Con eso, se aleja a toda velocidad, dejándonos con un extraño.
—Por aquí, señora —dice Jared, cogiendo nuestro equipaje.
Le echo un último vistazo al coche antes de seguir a Jared hasta la entrada.
Sé adónde va Gabriel. Me engañó varias veces durante nuestro matrimonio. Probablemente se dirigía a una de sus muchas amantes.
Lo que me molestó, sin embargo, es que el pensamiento me envió una punzada de dolor a través del corazón. No entendía por qué.
Han pasado años, ¿no debería haberlo superado?
Punto de vista de Gabe.
Salí a toda velocidad de mi edificio de apartamentos sin tener ni idea de adónde diablos iba. Solo sabía que necesitaba estar lejos de ellos. Necesitaba la distancia. Necesitaba pensar y recomponerme. No podía hacerlo cuando estaba cerca de ambos.
Mi mente estaba acelerada. Apenas podía pensar con claridad, y eso me había estado volviendo loca todo el tiempo.

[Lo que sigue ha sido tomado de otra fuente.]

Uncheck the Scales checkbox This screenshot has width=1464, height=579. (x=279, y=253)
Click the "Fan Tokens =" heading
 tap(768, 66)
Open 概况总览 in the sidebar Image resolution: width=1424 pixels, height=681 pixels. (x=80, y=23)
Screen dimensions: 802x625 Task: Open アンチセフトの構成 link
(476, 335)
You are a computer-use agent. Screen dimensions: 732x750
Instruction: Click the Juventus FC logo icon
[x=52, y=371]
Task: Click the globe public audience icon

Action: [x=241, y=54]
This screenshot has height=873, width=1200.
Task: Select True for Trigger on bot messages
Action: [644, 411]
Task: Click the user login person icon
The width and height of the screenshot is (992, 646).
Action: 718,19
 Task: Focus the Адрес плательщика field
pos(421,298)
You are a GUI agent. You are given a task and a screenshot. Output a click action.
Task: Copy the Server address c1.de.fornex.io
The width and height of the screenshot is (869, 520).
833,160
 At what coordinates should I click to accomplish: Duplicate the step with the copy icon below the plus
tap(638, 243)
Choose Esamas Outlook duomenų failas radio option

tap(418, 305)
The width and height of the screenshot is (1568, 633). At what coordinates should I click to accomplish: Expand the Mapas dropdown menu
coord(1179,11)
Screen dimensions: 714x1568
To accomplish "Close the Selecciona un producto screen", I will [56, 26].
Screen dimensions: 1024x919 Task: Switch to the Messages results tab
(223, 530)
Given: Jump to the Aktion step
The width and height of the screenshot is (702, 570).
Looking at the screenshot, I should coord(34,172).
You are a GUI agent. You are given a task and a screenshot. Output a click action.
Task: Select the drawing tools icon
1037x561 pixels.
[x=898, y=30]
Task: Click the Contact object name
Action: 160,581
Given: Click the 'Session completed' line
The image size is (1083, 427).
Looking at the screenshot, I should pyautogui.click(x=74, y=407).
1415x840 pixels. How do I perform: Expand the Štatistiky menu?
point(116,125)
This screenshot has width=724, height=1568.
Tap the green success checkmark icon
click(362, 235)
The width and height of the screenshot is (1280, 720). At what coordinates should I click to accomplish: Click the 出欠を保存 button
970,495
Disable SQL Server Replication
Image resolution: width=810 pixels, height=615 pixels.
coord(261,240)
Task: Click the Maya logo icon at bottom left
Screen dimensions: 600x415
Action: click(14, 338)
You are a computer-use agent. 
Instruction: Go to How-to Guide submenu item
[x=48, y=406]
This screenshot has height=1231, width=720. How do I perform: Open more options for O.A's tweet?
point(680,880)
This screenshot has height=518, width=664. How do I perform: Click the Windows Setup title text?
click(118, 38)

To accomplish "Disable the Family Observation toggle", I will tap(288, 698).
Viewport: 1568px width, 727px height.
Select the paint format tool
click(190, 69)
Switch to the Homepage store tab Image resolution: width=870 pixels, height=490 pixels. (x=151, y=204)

Cuando me enteré de lo de Lilly, no pensé mucho en que fuera mi hija. Era solo otra persona, una extraña que de alguna manera estaba conectada conmigo. Verla e interactuar con ella me hizo darme cuenta de que, efectivamente, era mi hija.
Sus ojos lo delataban, pero sus gestos me sorprendieron aún más. Pensé que no encontraría a alguien tan parecido a mí y a mi hermano, pero estaba muy equivocado. Lilly se parecía tanto a mí que era asombroso. No me lo podía creer, joder.
Harper intentó callarla muchas veces, pero Lilly es una Wood de pura cepa. Tenía que aprender que no había forma de que nos calláramos. Si queremos decir lo que pensamos, lo haremos, maldita sea, que se joda todo el mundo.
«Siri, llama a Rowan», dije al vacío.
«Llamando a Rowan», respondió el auricular.
Necesito a mi hermano ahora mismo. Quizá él pueda aclararme qué se supone que tengo que hacer. Estaba fuera de mi elemento aquí, y me estaba asustando muchísimo.
Normalmente soy de los que piensan las cosas, pero con esto, no lo hice. Admito que estaba desesperado cuando fui a buscar a Harper y Lilly. Estaba centrado en salvar aquello por lo que había trabajado todos estos años. Ni una sola vez pensé en cómo sería una vez que las tuviera aquí conmigo.
Harper podía manejarla. Lo he hecho antes. Sé cómo controlarla, aunque algo en lo más profundo de mí me dice que ya no es la misma chica de antes. Lilly, en cambio, es diferente. No tenía ni idea de qué hacer con ella ni cómo manejarla.
«¿Sí?», dijo Rowan con voz ronca a través del altavoz.
«¿Podemos vernos?».
Sabía que estaba en casa. Él y Ava habían vuelto de su luna de miel hacía una semana. Sabía que tendría que decirle la verdad, pero no me importaba. Es mi gemelo y le confiaría mi vida.